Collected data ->
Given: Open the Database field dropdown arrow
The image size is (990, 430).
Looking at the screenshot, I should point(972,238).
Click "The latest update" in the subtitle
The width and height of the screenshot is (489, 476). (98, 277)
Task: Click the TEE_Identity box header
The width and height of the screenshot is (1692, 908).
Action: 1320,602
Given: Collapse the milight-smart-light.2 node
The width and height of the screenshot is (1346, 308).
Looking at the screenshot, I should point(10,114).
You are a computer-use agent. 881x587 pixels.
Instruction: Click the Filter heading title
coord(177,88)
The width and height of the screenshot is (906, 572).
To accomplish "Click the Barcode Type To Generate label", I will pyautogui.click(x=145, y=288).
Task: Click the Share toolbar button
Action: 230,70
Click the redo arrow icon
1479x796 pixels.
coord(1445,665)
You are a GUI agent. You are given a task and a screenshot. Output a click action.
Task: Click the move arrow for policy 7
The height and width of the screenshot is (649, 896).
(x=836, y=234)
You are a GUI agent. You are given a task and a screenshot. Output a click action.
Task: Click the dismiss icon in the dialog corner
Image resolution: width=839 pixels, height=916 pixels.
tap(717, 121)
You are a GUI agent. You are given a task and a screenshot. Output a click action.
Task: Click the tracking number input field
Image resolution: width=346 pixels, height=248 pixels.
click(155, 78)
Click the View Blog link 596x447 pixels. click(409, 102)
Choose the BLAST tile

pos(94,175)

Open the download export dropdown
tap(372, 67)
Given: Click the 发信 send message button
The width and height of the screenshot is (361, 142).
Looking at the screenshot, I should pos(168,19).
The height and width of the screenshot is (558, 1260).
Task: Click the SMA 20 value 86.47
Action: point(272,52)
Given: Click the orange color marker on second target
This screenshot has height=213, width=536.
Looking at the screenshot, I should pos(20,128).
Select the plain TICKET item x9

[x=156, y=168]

TASK INSTRUCTIONS -> Can you quote the data above exactly, from the line that contains "Given: Collapse the" through the line that contains "tap(717, 121)", with both of those lines included?

TASK RESPONSE ->
Given: Collapse the milight-smart-light.2 node
The width and height of the screenshot is (1346, 308).
Looking at the screenshot, I should point(10,114).
You are a computer-use agent. 881x587 pixels.
Instruction: Click the Filter heading title
coord(177,88)
The width and height of the screenshot is (906, 572).
To accomplish "Click the Barcode Type To Generate label", I will pyautogui.click(x=145, y=288).
Task: Click the Share toolbar button
Action: 230,70
Click the redo arrow icon
1479x796 pixels.
coord(1445,665)
You are a GUI agent. You are given a task and a screenshot. Output a click action.
Task: Click the move arrow for policy 7
The height and width of the screenshot is (649, 896).
(x=836, y=234)
You are a GUI agent. You are given a task and a screenshot. Output a click action.
Task: Click the dismiss icon in the dialog corner
Image resolution: width=839 pixels, height=916 pixels.
tap(717, 121)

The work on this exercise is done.